▶ Stored items:

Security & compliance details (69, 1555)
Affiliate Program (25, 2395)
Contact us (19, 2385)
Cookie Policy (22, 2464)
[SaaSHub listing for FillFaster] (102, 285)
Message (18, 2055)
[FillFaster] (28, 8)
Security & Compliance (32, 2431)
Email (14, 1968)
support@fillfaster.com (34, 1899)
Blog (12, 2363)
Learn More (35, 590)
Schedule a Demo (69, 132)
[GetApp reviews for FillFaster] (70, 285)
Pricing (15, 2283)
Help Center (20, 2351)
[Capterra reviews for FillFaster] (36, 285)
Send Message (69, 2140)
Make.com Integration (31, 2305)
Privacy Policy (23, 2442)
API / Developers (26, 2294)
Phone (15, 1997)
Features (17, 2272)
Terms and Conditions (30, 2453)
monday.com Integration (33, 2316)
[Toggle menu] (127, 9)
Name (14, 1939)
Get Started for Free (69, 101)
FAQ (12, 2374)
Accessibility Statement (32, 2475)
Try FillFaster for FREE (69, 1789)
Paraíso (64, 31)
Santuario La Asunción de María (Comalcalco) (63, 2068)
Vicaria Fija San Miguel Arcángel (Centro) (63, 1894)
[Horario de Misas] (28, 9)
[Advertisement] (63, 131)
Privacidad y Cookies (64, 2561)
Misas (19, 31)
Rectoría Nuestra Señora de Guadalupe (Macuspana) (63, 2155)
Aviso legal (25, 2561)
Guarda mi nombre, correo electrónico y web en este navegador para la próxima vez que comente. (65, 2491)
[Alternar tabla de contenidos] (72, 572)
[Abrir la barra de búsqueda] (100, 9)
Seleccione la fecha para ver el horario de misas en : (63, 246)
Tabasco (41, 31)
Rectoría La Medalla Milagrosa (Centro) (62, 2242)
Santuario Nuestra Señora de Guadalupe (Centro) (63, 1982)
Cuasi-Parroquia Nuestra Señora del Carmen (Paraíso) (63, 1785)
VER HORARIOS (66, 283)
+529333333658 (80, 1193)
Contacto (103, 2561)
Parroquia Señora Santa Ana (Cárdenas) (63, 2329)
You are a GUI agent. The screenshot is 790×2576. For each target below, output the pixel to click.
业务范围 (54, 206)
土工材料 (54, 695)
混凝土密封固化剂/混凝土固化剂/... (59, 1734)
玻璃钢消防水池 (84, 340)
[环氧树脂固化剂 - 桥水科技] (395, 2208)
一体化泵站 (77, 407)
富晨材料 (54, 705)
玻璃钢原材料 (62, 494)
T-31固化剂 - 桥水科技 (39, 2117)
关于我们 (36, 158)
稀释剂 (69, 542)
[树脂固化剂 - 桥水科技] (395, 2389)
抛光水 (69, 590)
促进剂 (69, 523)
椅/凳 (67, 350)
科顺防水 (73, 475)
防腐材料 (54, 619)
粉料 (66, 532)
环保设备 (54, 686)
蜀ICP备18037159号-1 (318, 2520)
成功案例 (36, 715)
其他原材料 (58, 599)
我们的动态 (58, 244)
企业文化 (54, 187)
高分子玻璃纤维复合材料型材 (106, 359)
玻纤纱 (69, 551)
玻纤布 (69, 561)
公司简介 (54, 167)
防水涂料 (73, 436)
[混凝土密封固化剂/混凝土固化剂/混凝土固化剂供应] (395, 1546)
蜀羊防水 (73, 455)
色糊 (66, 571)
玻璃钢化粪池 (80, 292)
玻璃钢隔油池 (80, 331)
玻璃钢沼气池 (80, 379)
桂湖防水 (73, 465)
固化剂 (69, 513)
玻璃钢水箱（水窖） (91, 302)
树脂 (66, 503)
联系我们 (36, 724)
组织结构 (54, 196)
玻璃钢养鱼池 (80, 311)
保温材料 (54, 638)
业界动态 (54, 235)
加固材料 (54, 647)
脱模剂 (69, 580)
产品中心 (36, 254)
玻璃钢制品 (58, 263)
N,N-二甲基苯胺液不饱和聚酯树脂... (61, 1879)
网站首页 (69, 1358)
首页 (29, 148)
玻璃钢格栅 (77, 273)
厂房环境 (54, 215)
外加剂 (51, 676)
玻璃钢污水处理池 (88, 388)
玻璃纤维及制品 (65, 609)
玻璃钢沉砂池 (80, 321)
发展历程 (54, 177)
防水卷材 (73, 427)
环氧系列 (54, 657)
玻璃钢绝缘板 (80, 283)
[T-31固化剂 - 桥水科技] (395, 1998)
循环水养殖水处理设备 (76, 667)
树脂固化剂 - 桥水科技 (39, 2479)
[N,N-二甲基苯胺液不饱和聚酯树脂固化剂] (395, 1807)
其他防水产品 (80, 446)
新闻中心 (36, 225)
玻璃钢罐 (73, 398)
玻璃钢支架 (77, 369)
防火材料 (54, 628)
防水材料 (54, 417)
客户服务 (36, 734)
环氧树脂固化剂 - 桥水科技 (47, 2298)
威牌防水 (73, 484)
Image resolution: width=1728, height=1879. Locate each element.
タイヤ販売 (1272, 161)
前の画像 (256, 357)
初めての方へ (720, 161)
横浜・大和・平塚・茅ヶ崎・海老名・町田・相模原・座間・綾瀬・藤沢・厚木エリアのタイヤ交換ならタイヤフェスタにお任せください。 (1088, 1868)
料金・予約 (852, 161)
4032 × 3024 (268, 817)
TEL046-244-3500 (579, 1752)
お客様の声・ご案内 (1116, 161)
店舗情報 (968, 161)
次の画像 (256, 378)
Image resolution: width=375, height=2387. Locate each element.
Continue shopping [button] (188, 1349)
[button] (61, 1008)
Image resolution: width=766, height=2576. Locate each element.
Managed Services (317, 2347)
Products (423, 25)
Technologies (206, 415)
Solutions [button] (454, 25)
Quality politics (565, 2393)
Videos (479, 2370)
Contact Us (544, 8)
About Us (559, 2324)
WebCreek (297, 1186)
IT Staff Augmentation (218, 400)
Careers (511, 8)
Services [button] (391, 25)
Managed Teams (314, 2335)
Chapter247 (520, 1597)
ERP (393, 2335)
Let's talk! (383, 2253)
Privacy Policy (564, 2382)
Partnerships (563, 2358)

▶ Required action:
Take the stretch of lines above from the one containing "料金・予約 (852, 161)" through the one containing "[button] (61, 1008)" and repeat it exactly, adding no other line.

▶ Answer for the task:
料金・予約 (852, 161)
4032 × 3024 (268, 817)
TEL046-244-3500 (579, 1752)
お客様の声・ご案内 (1116, 161)
店舗情報 (968, 161)
次の画像 (256, 378)
Image resolution: width=375, height=2387. Locate each element.
Continue shopping [button] (188, 1349)
[button] (61, 1008)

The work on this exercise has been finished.